### SUPPLIED DATA

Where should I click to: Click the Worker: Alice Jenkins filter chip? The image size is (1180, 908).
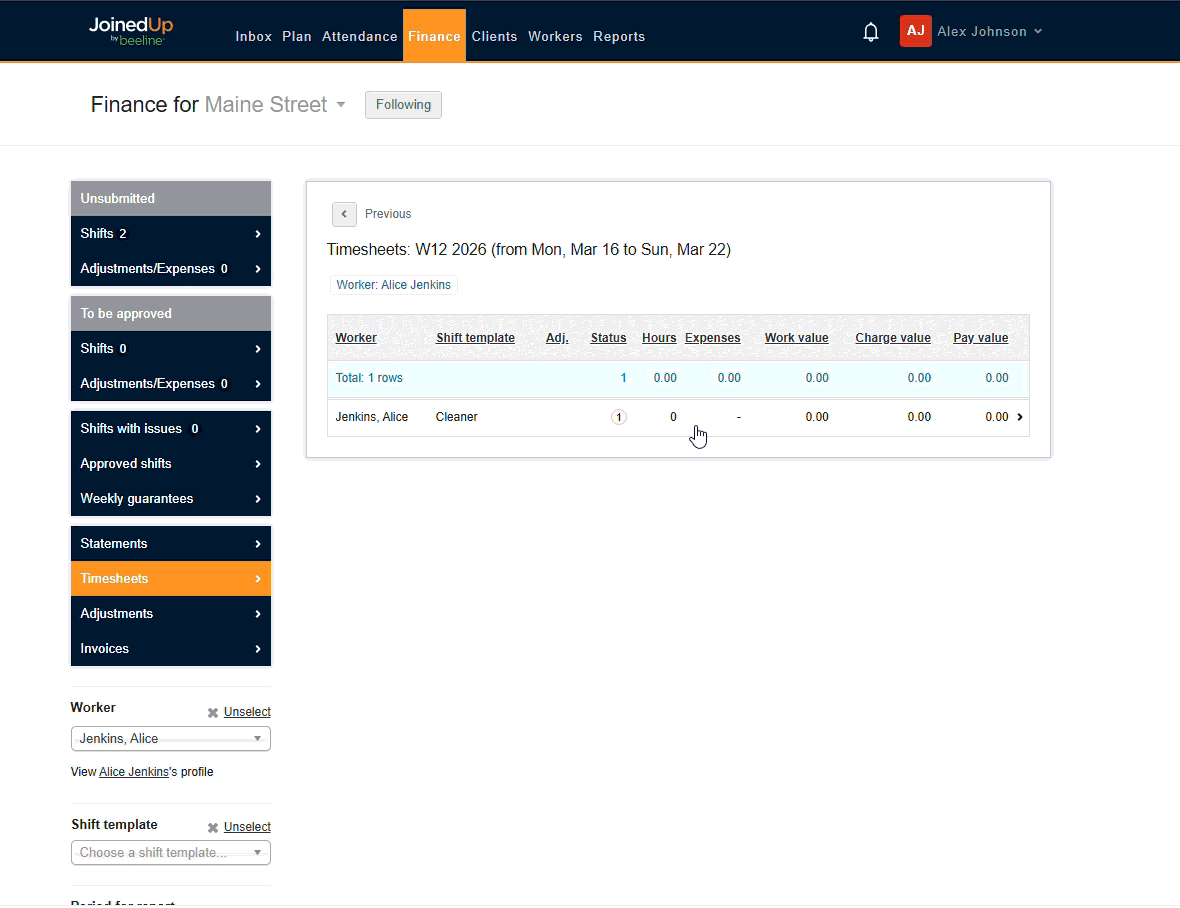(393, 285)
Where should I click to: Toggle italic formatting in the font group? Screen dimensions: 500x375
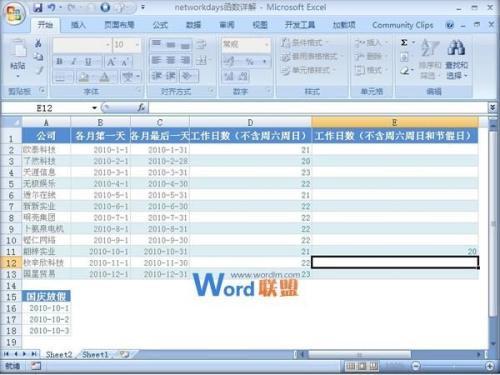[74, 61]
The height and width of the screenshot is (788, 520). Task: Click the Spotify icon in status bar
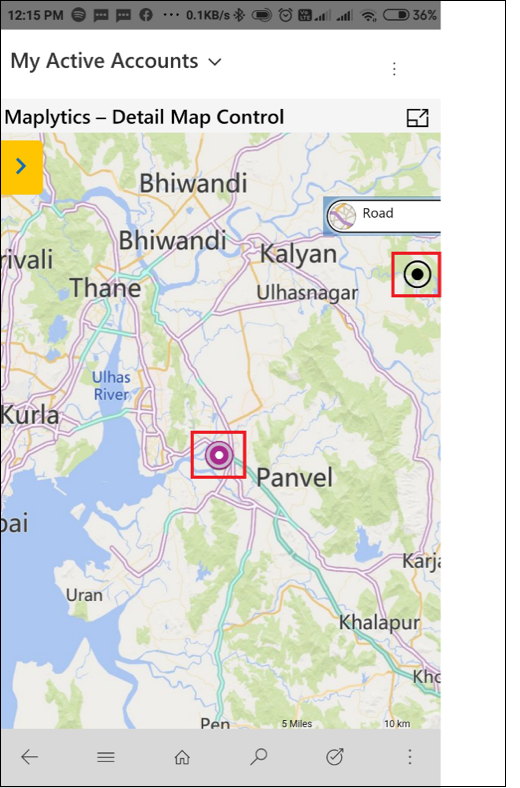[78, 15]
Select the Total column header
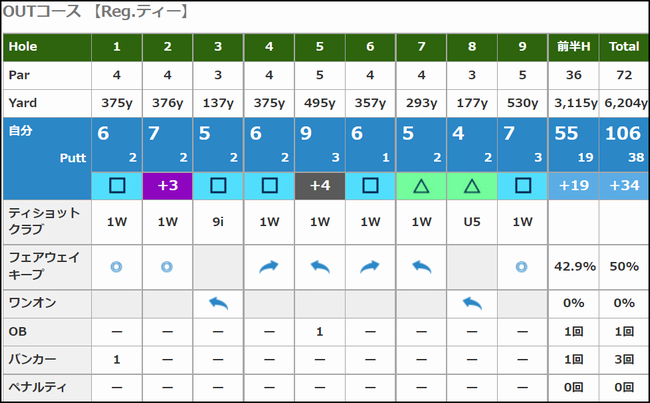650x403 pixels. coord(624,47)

######

→ WHAT YOU ARE ASKED TO DO:
Please copy the data above character for character, skipping any pictures.

→ WRITTEN SOLUTION:
Where should I click to: Click the Worker: Alice Jenkins filter chip? The image size is (1180, 908).
(393, 285)
Where should I click to: Toggle italic formatting in the font group? Screen dimensions: 500x375
[74, 61]
The height and width of the screenshot is (788, 520). Task: Click the Spotify icon in status bar
[78, 15]
Select the Total column header
650x403 pixels. coord(624,47)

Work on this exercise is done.